*Directions*
Copy only those lines which run from the line containing "You are a computer-use agent." to the end of the entries below, both inclusive, exactly as written and with no pictures.
Top of Information given
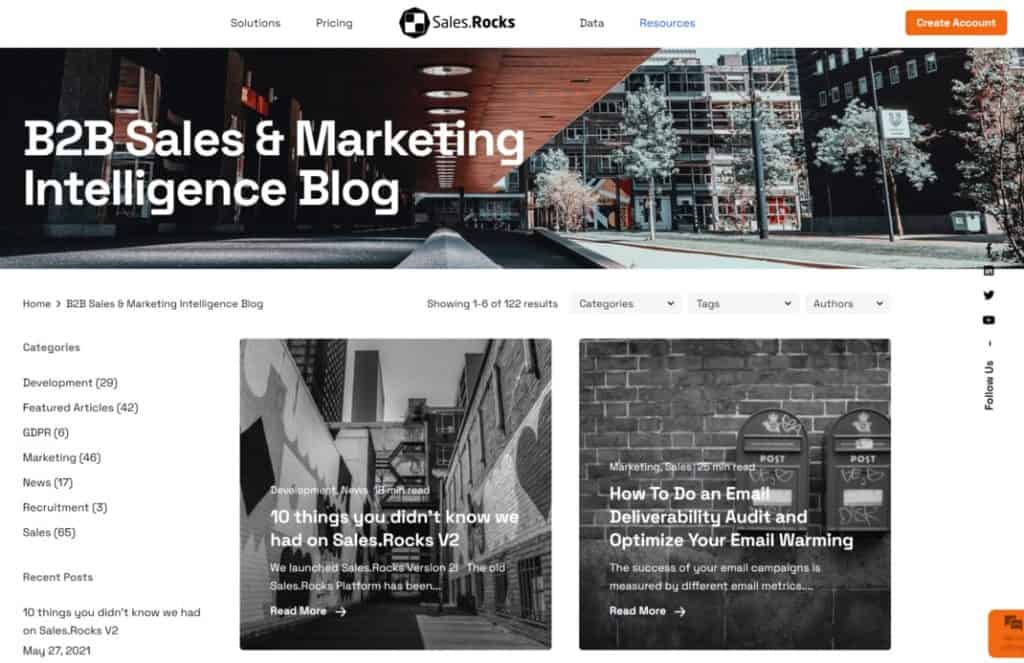Click the arrow next to Read More on V2 post
The image size is (1024, 663).
(x=341, y=612)
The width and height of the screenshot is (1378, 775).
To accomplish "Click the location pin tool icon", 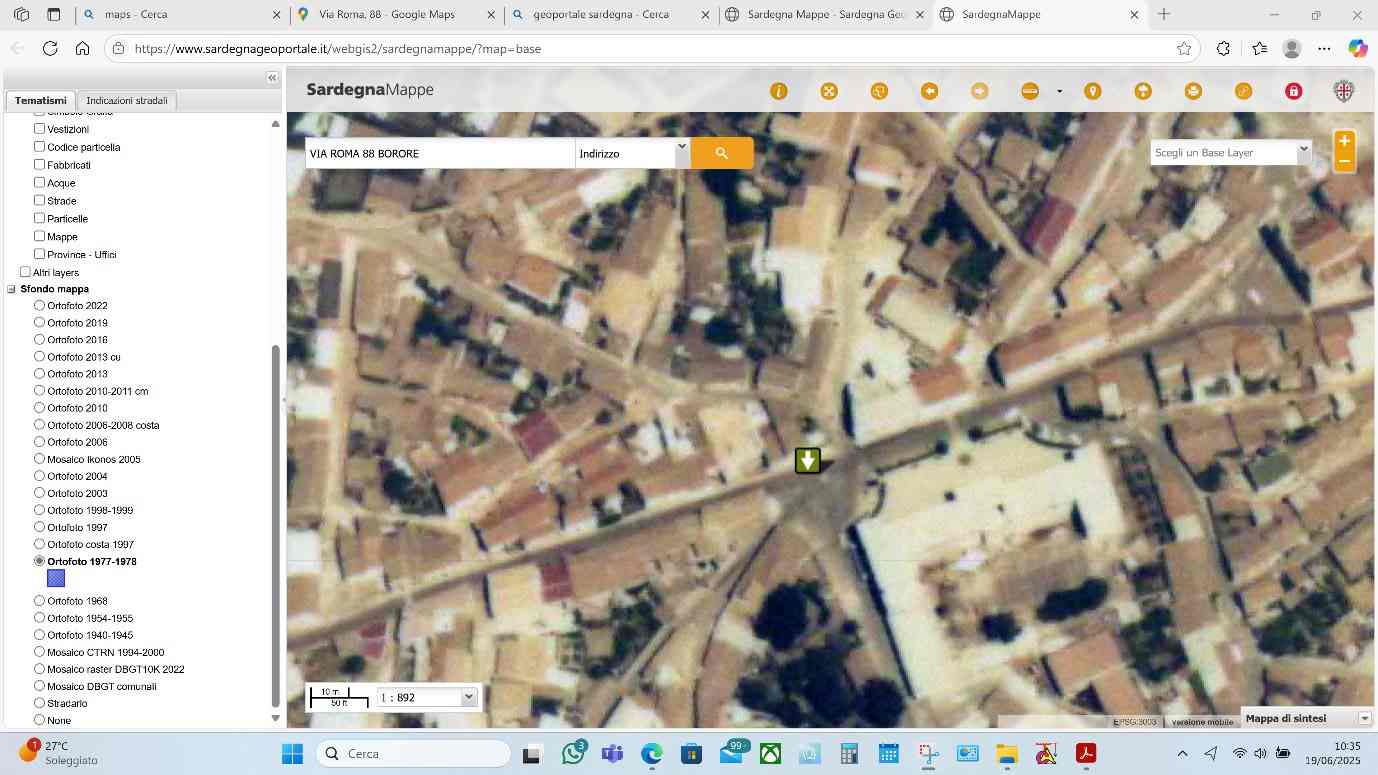I will coord(1093,91).
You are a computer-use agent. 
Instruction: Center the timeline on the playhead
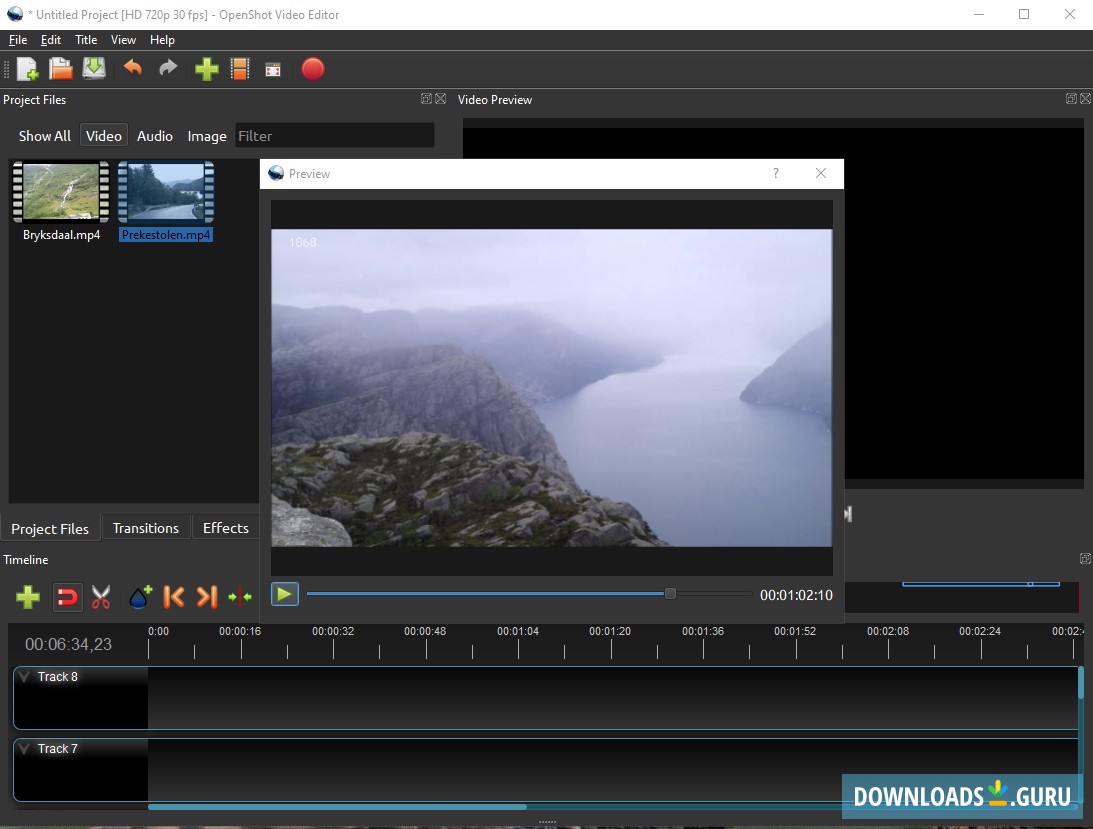pos(240,596)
Bottom of Information given
*Solution for this exercise*
You are a computer-use agent. 
Instruction: Center the timeline on the playhead
pos(240,596)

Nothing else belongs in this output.